Now, what can you do to prevent being a victim of such fraud discussed above? Two things. One, you could taste thousands of Oysters, familiarize yourself with regional, seasonal, and growing style differences, consistently ask to see Oyster tags at each location, talk to farmers, chefs, shuckers, read all Oyster literature available, etc. This is not impossible, but takes a lot of time and a lot of money. People have dedicated years to this, and still fall victim, I'm sure. Option two, which is much more reasonable, is to find an Oyster bar/chef/shucker/farm you trust, and rely on them. If you like Oysters as much as I do, then developing a rapport with a local shucker is a good idea anyway. Not only will you not be hoodwinked, but you'll also get the best product available in house on that day. It's not a fail safe, but it is your best bet. The most important thing is that you are enjoying your Oysters. No harm, no foul.

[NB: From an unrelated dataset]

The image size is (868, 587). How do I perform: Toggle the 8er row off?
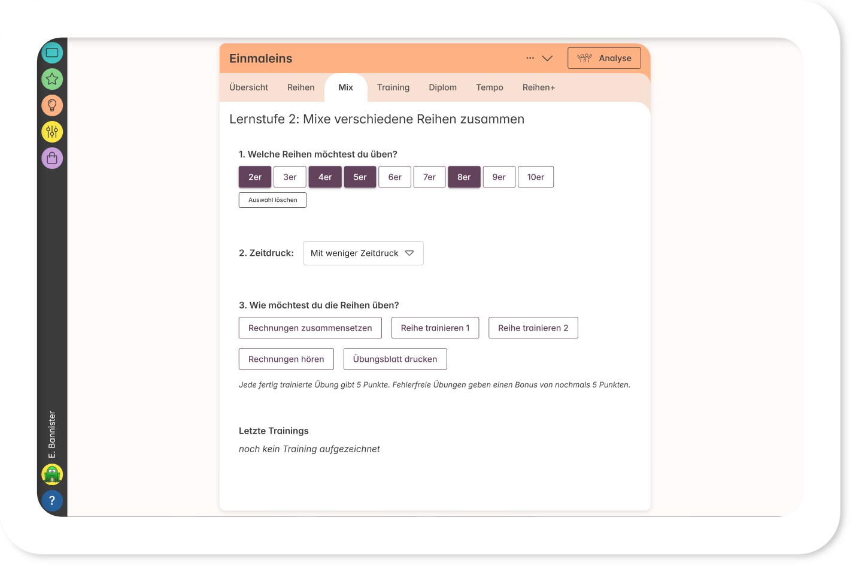[x=464, y=177]
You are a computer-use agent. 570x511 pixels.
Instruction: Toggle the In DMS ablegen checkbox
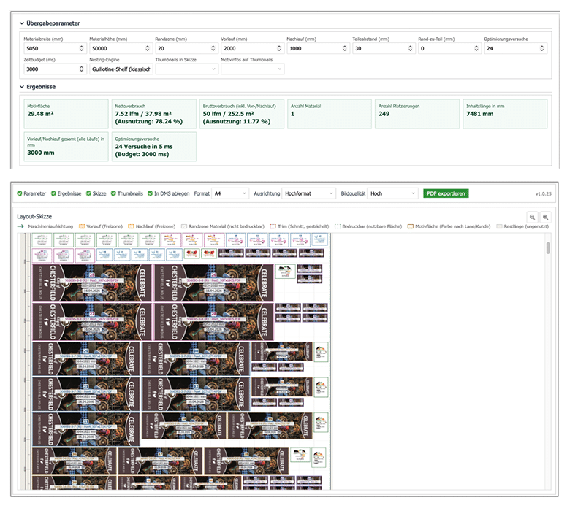point(150,193)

What about the company's actual Oysters? As Anthony told me, the Chesapeake is the largest estuary in North America. With all these different coves, bays, inlets, and river mouths, Oyster flavor differences can vary immensely and quite interestingly. I hate when you see the generic "Chesapeake Oysters" at a market. In my experience, they are often questionably sourced. It's best to avoid generic names when eating Oysters. If you have access to them, stick to the Oysters from companies/farmers with familiar or trademarked names. It assures quality.

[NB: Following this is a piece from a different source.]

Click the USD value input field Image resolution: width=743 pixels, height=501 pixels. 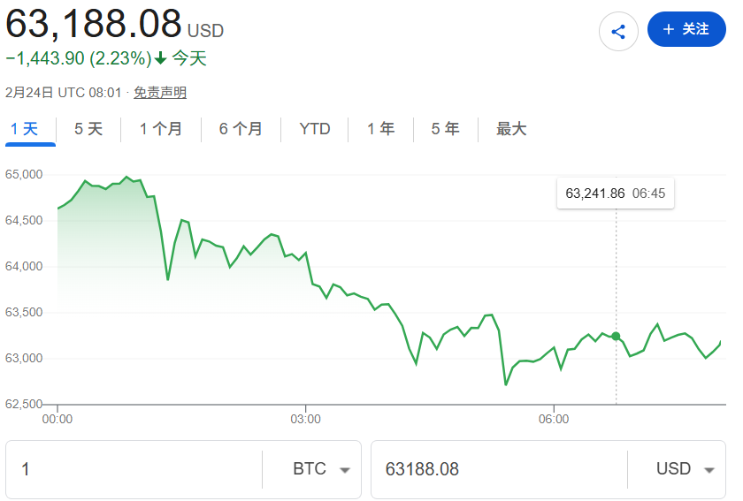[x=500, y=469]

So, with all these potential growing locales, varieties within a single region like the Chesapeake can only be rivaled by those of the Puget Sound. The Rappahannock River Oyster company grows Rappahannock River Oysters, Stingrays, Witch Ducks, Olde Salts, and source the Barcats. I think it best to break down the namesake Rappahannock River Oyster:
Oysters generally grow in marine environments with salinity levels ranging from 5 ppt (parts per thousand) to 35 ppt. Naturally, the higher the salinity level, the brinier the Oyster. Rappahannocks are grown in the rack & bag style by Topping, Virginia, at the mouth of the Rappahannock River into the Chesapeake Bay. Depending on a number of factors, these waters have uncommonly low salinity levels ranging from 10 ppt to 17 ppt. This gives the Rappahannock Oyster a very understated, almost non-existent brininess. Deep cupped and medium to medium-large, it's one of the more unique Oysters you will encounter; great for starters who are afraid of that super salty flavor Oysters traditionally have, and great for savvy veterans looking for something new to surprise their palates. You're not going to get big, bold notes of mineral, salt, fruit, citrus from a Rappahannock. What you do get is an amazingly creamy, buttery, subtly sweet flavor. I praise the Rappahannock for its incredible pillowy, decadent mouth-feel, almost caviar-esk. It's flavors and textures are extremely fun to introduce and describe to customers. Slurp, eyes close, head tilts back, chew, swallow, and return with an amazed, excited smile. If you see them, try them. But be sure to make sure it's the authentic thing, of course. How, you ask? The new restuarant, Merroir, a tasting room dedicated to local wines, brews and Rappahannock River Oysters, is probably your best bet.